First, formal institutions shape officeholders’ incentives for arguing that they are not responsible for the crisis or should not be punished for its occurrence. Studies in the field of welfare state retrenchment and ministerial resignations have analyzed the blame avoidance options of governments and the survival rates of officeholders in various institutional settings. These studies have provided evidence that institutional complexity and policy-making authority help explaining pathways of blame management. In single-party governments, the accountability chain is more clear and prime ministers have a stronger electoral incentive to sack failing and unpopular ministers. However, a more restrictive interpretation of formal ministerial responsibility for administrative or implementation failures, along with the delegation of policy execution to agencies at arm’s length, can work as a protective shield in blame games for the officeholders and reinforce policy inertia. Consociational systems with multiparty coalitions often show an opposite effect.
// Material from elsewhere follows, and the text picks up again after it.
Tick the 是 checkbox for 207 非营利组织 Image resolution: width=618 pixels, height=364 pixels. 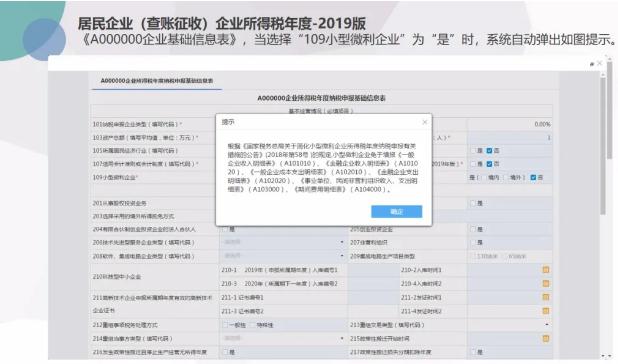tap(473, 243)
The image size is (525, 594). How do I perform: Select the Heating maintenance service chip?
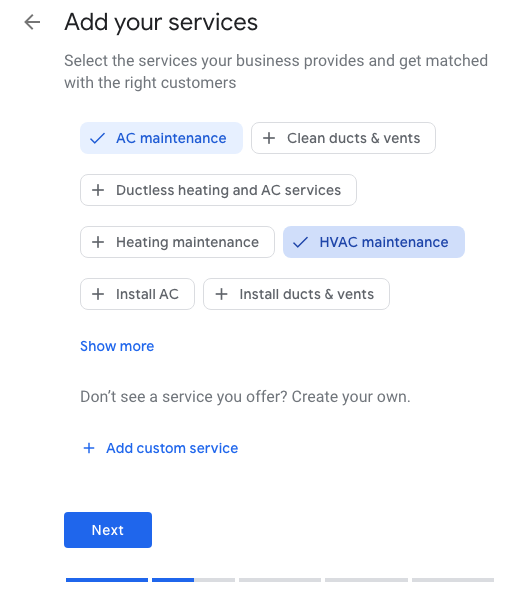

Second, institutionalized norms, also known as “the way we do things around here,” affect blame avoidance behavior available to officeholders. Studies which have taken “cultural-institutional” approaches to accountability studies have shown that informal accountability actors, fora, and norms about appropriate behavior shape blame processes. Actors in consociational systems with multiparty coalitions often consider consensus-oriented and nonconfrontational behavior, such as attempts to appease the opposition with policy reparations, as more appropriate responses to blame than those in systems with more elite polarization. In addition, officeholders are increasingly held to account by actors who solely have an informal role in blame games, such as the media and interest groups. Therefore, the extent of mediatization and increased polarization plays a major role in how different political contexts “process” blame.
Third, other relevant noninstitutional factors for blame avoidance behavior are important, such as the nature and timing of the crisis and involvement of other actors in the blame game. Issue salience and proximity affect the potential for blame escalations and the options for blame management by both office holders and their opponents. Prior reputation of incumbent politicians helps them to draw on leadership capital to deflect blame. If the timing of a blame game coincides with upcoming elections, blame is more likely to escalate and lead to political sanctions.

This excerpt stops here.